November 21, 2024 - Personal blog of Rick Giles

Public Furniture

February 14, 2021

By NZB3

What’s going on here with these public obstructions, one’s a rock blocking homeless people from laying down in a shelter the other is a park bench with bars to so the same. In America, probably.

One one hand, government is paying itself to service you with public furniture and you should be thankful even though you’re the one paying for this hospitality against your own will.

Under the pretense of furniture/decoration, the government is controlling where and how people get to stand or sit. This is similar to how a cattle stop or anti-roosting spikes are used on animals.

Then, sprinkled on top, government signals with a rainbow just how friendly and inclusive and politically correct they are. This is like Hannibal Lecter, the psycho killer with excellent diction and manners and dress sense. It blends in like a mimic, wolf in sheep’s clothing, saying for publicity purposes what the Muggles want to hear but carrying on with farming them without ever pausing.

It’s disquieting but only to some because we can see behind the Wizard of OZ’s curtain here a bit. There are claws inside the velvet gloves. Mr Dracula seems a gentleman but his incisors make me uneasy, they’re a little bit sharp. We see the calculatedly-coloured facade but are perceptive enough to also realise what is being DONE apart from what is SAID. And if you could do that you might recognise a Diversity Barrier when you see one or, worse, you might recognise what the government really is.

It would be an existential crisis for most anyone to process what the government really is. That brings their life crashing down. Friendships, marriages, families, careers, safety, security, ability to navigate in an interconnected world, all get blown to bits. The government doesn’t need to do too much to get you to suspend your disbelief in them because they rightly estimate that you don’t take much convincing. People are quite ready to protect their identity by bending their own cognition in all sorts of contortions. It’s far easier to change inconvenient beliefs than to accept inconvenient facts, especially in the short run.

In the above pictures the government really isn’t meeting people half way at all, they’re leaving a great deal of their disguise up to the viewer. In the past a guy in a monkey suit could play King Kong but these days the public expect excellent CGI and would not suspend their disbelief enough for there to be less. Yet in the above pictures the government is hardly hiding their true nature at all and their thin effort is so contrived that it would be less suspicious if they didn’t paint things rainbow at all.

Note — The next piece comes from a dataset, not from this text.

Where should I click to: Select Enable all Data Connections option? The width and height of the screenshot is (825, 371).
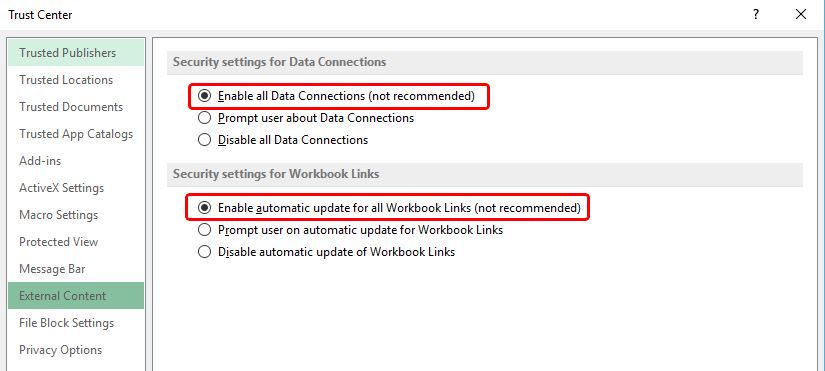tap(336, 96)
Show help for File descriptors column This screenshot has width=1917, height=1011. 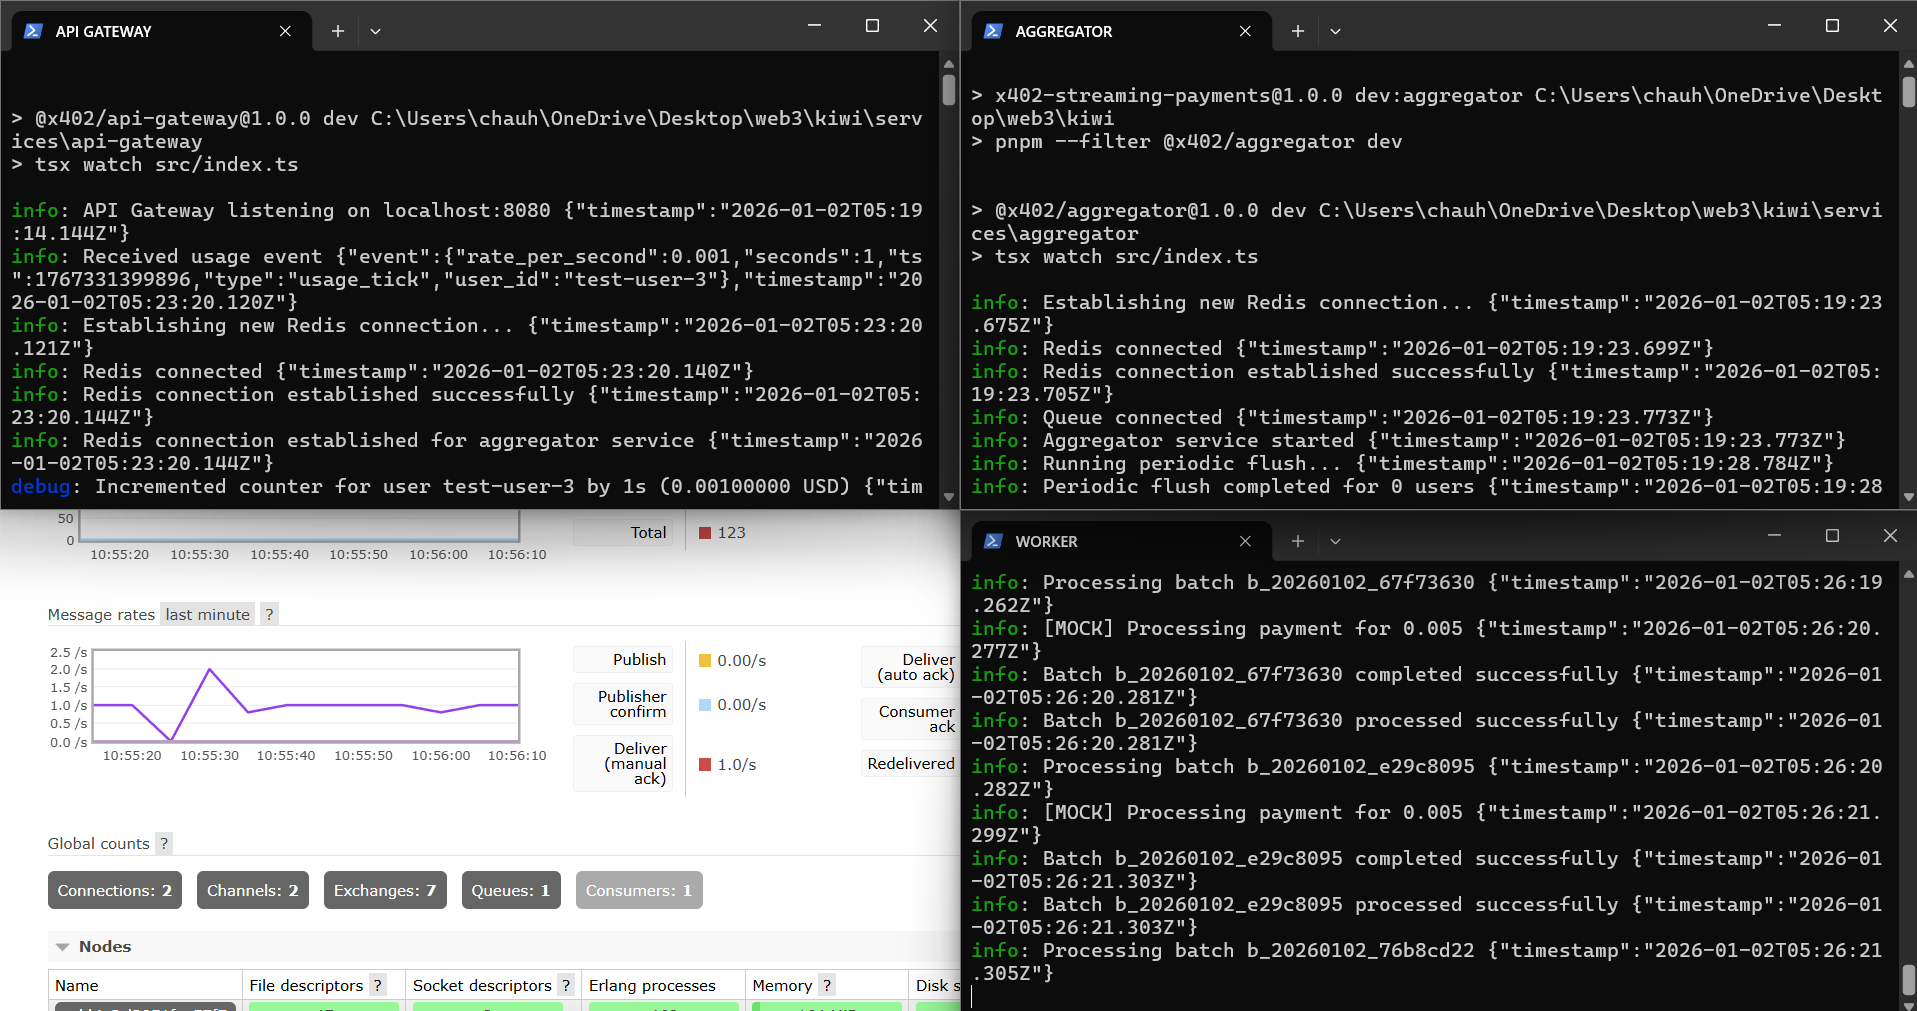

A policeman who shows up to boss you around needs to put in a bit of effort. The police car, the police uniform, the professional lingo, the over-equipt utility belt, the police radio, the badge,…they meet your Suspension of Disbelief half way at least. A dude who shows up in bare feet and a dressing gown wanting to ‘take you in for questioning’ saying “I’m a police” puts all the imaginative work onto the shoulders of the public. That’s like Ralph from The Simpsons saying “I’m a Unicorn” backed up only by having an ice cream cone on his head that looks a small percentage like a horn.

People are conditioned to go along with things, they’ll believe in policemen and unicorns and government very readily. However, there does need to be a minimum of collaborative effort on the part of the Masters. For example, the Prime Minister puts lots of effort into charming and glammering so that the people she farms wont recognise what’s she’s really playing at. Bad performances like Ralph’s or this rainbow furniture expose all performance as performance. If people are not supplied with plausible lies to aid their self-deception that would lead to Anarchy.